Separable functions of Tof1/Timeless in intra-S-checkpoint signalling, replisome stability and DNA topological stress

The highly conserved Tof1/Timeless proteins minimise replication stress and promote normal DNA replication. They are required to mediate the DNA replication checkpoint (DRC), the stable pausing of forks at protein fork blocks, the coupling of DNA helicase and polymerase functions during replication stress (RS) and the preferential resolution of DNA topological stress ahead of the fork. Here we demonstrate that the roles of the Saccharomyces cerevisiae Timeless protein Tof1 in DRC signalling and resolution of DNA topological stress require distinct N and C terminal regions of the protein, whereas the other functions of Tof1 are closely linked to the stable interaction between Tof1 and its constitutive binding partner Csm3/Tipin. By separating the role of Tof1 in DRC from fork stabilisation and coupling, we show that Tof1 has distinct activities in checkpoint activation and replisome stability to ensure the viable completion of DNA replication following replication stress.
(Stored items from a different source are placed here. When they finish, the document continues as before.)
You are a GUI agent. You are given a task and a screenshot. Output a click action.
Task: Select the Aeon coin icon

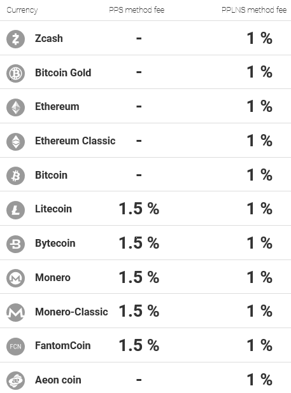pyautogui.click(x=15, y=380)
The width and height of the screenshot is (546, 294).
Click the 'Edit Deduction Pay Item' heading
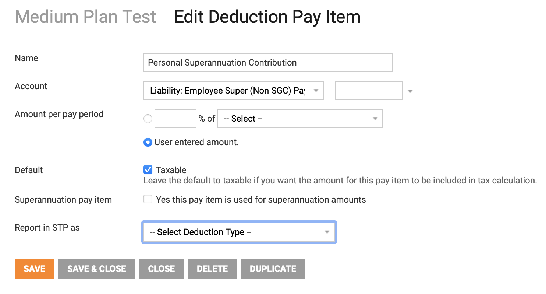click(267, 17)
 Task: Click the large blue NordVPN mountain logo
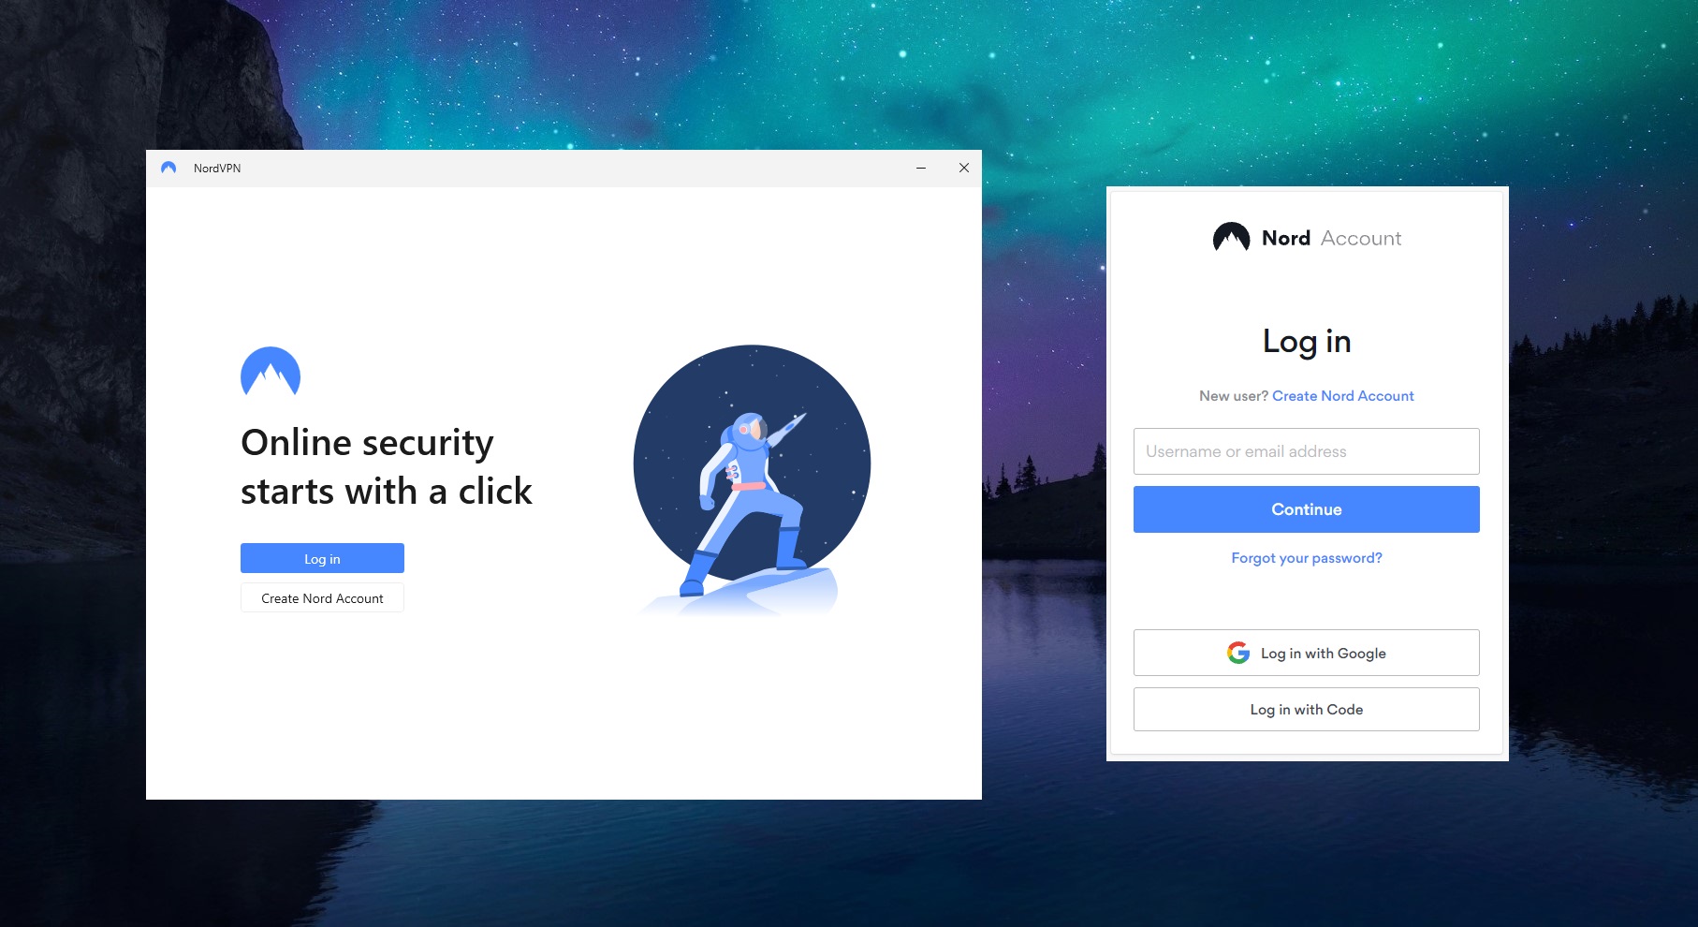271,372
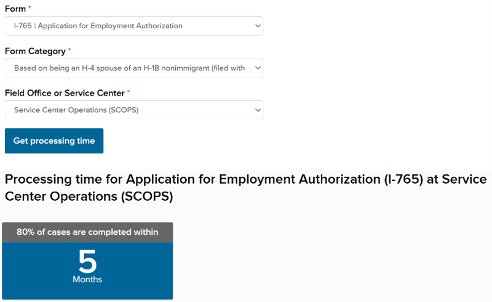
Task: Expand the Field Office or Service Center arrow
Action: pyautogui.click(x=256, y=110)
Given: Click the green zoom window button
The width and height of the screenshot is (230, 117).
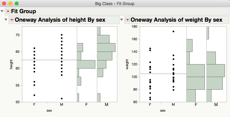Looking at the screenshot, I should click(x=17, y=3).
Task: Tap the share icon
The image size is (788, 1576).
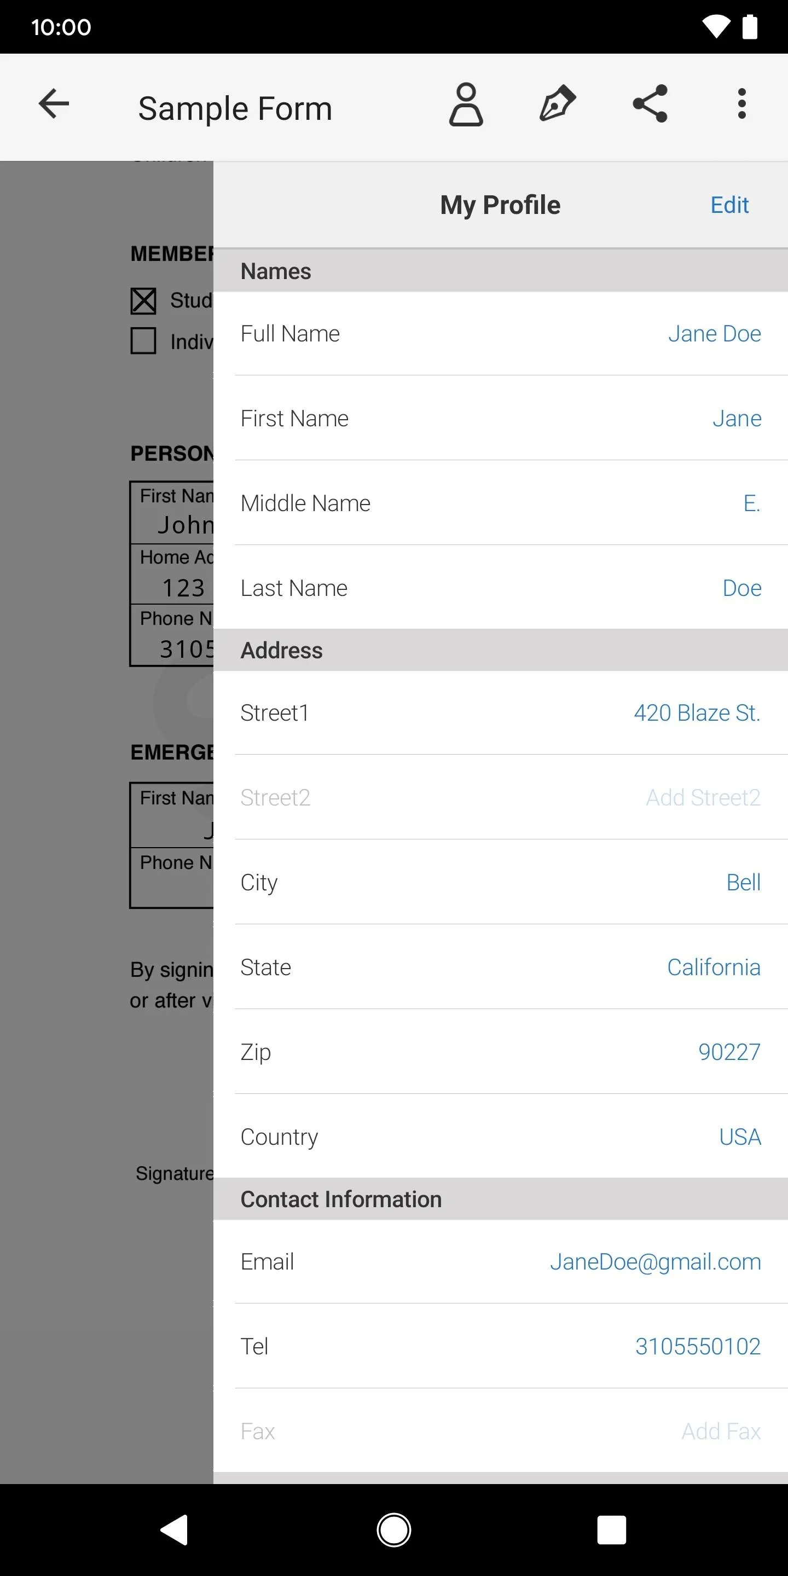Action: 650,103
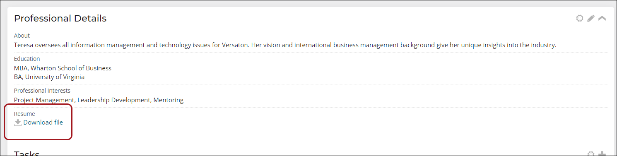Open Professional Details settings gear icon
This screenshot has width=617, height=156.
pyautogui.click(x=580, y=18)
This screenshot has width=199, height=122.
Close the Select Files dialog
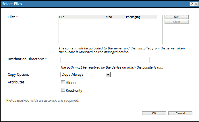(x=196, y=4)
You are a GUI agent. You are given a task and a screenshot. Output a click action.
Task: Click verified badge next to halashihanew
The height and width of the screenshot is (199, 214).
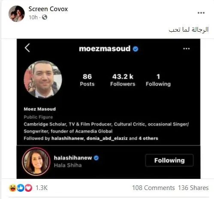tap(96, 158)
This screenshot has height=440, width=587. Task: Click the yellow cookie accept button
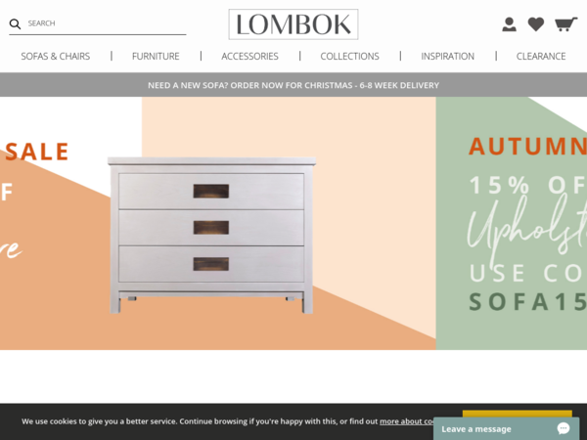pyautogui.click(x=518, y=414)
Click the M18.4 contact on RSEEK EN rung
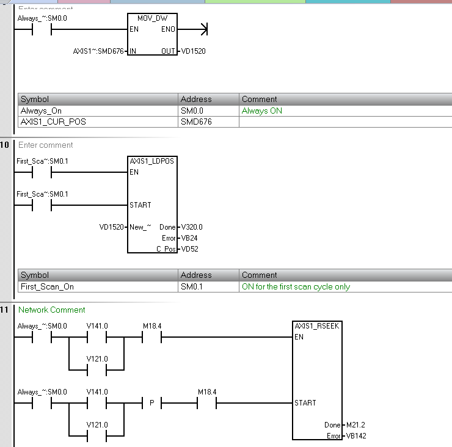The width and height of the screenshot is (452, 447). tap(152, 337)
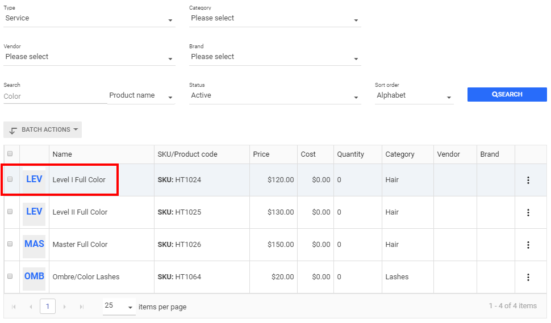Go to the last page arrow
The image size is (551, 323).
[82, 307]

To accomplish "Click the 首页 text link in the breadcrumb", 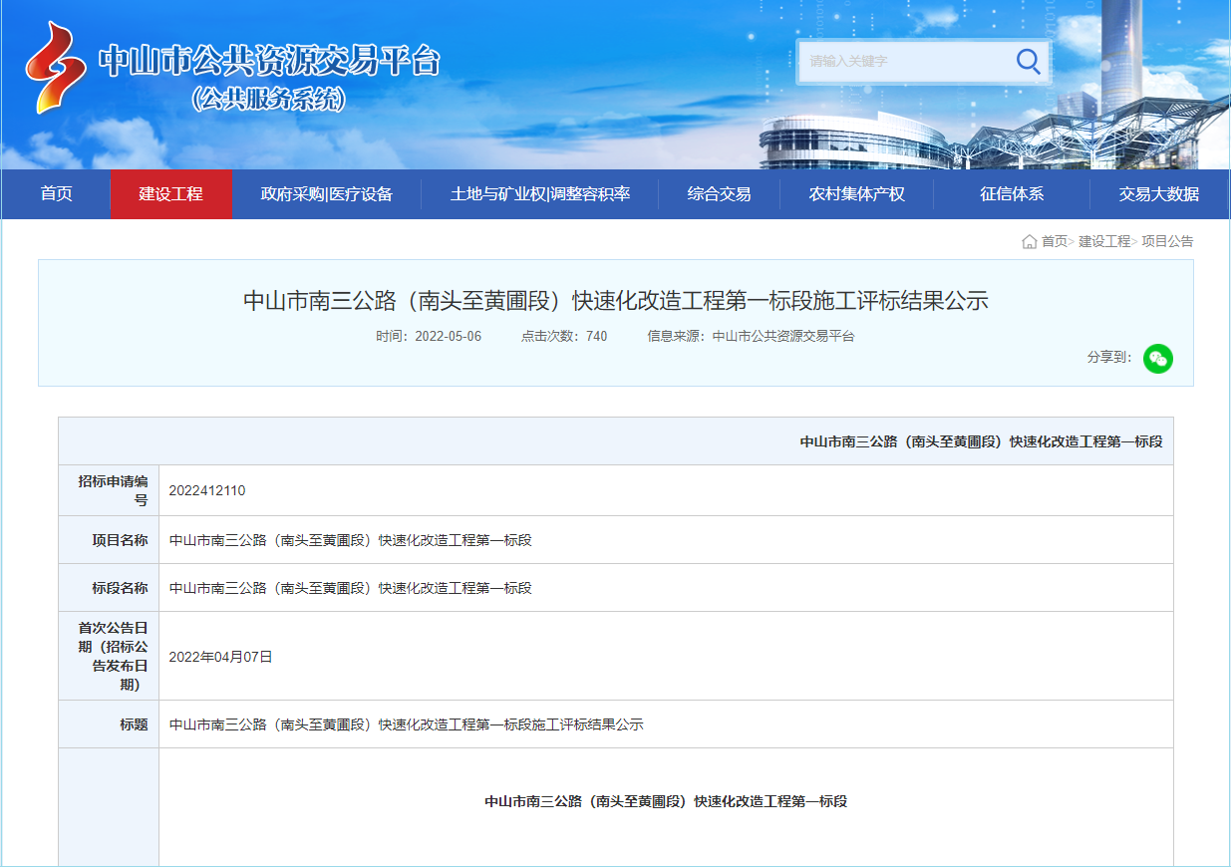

ChIP-seq experiments: In the absence of Tof1 or Mrc1 the helicase advances beyond the point of nascent DNA incorporation, indicating uncoupling of helicase and polymerase activities in the replisome. This uncoupling is predicted to lead to increased binding of the single stranded DNA binding protein, RPA1, to the single stranded regions generated by uncoupled helicase action. We have experimentally confirmed this prediction using RPA1 ChIP-SEQ in HU treated wildtype, tof1 and mrc1 cells and compared to various tof1 mutants. Sync-seq experiments: We used sync-seq technique follow DNA replciation restart after HU arrest in various tof1 mutants by comparing relative DNA copy numbers from cells in G1, 60 min HU treated and 80 min after HU release.